== Text extract

Leader preparing for team meeting

Chapter 4

High Potentials

High Potentials - Leadership Pillar Page

Every leadership development program should include strategies for identifying and developing high potential employees within the organization, as these are the individuals who will shape and lead an organization into the future. A study by Gartner found that high potential employees expend 21 percent more effort than other employees, and have a 75 percent greater chance of succeeding at roles that are critical to business performance and the future leadership pipeline. When you identify, develop, and retain those who have high potential to lead, it has a multiplier effect on the rest of the organization. 

Identifying and retaining high potentials is not about assigning a label or offering frequent promotions, it’s about carefully determining who your high potentials are, what truly motivates them, and how to develop and prepare them for positions of organizational leadership. 

High potentials can be found at any level and in any role in an organization, but they are not always easy to spot because performance is not the only indicator – someone can be a high performer but not have the potential or desire to lead. 

Some possible clues that an individual may have high leadership potential include:

  • Motivated to achieve
  • Consistently delivers on commitments and seeks out new tasks
  • Takes initiative rather than waiting to be told what to do
  • Eager to upgrade their skills and capabilities
  • Asks for feedback and coaching – and takes action accordingly 
  • Actively looks for ways to add value and is invested in the company’s future
  • Executes tasks with enthusiasm and never settles for “good enough”

====

Copy out the passage on high potential employees word for word, starting at "Identifying and retaining" and ending with "desire to lead.".

== Supplied entries

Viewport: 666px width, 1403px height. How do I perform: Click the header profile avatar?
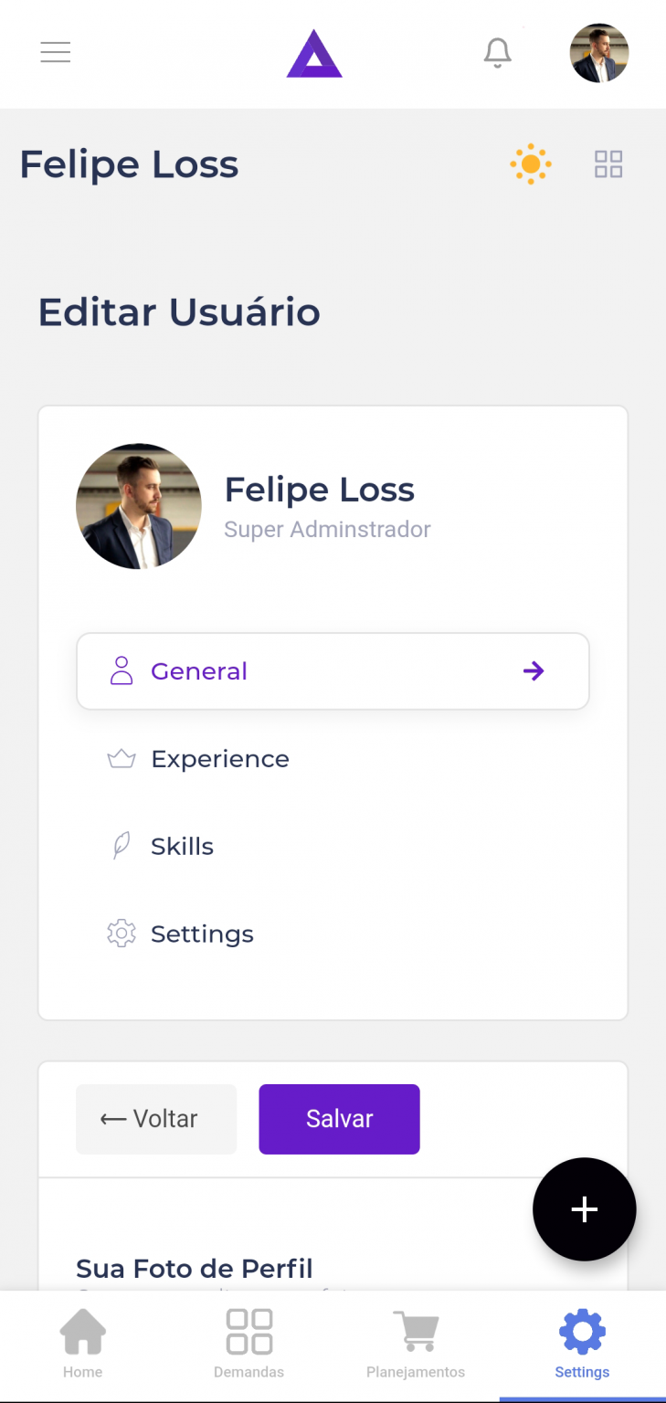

====
== Supplied entries

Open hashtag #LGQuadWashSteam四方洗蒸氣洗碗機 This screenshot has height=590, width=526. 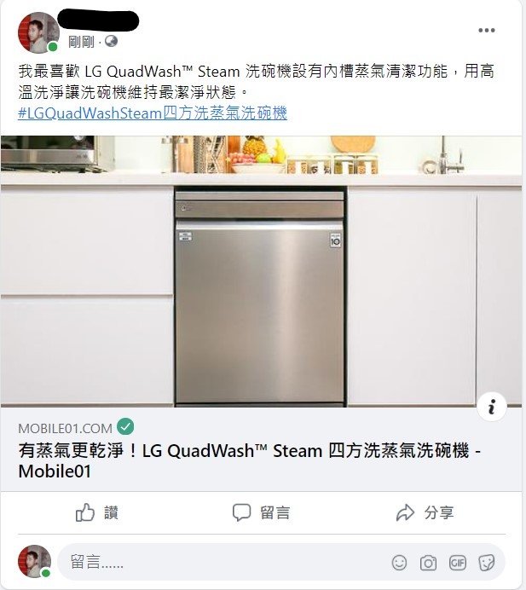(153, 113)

====

- **Exercise response**
Identifying and retaining high potentials is not about assigning a label or offering frequent promotions, it’s about carefully determining who your high potentials are, what truly motivates them, and how to develop and prepare them for positions of organizational leadership. 

High potentials can be found at any level and in any role in an organization, but they are not always easy to spot because performance is not the only indicator – someone can be a high performer but not have the potential or desire to lead.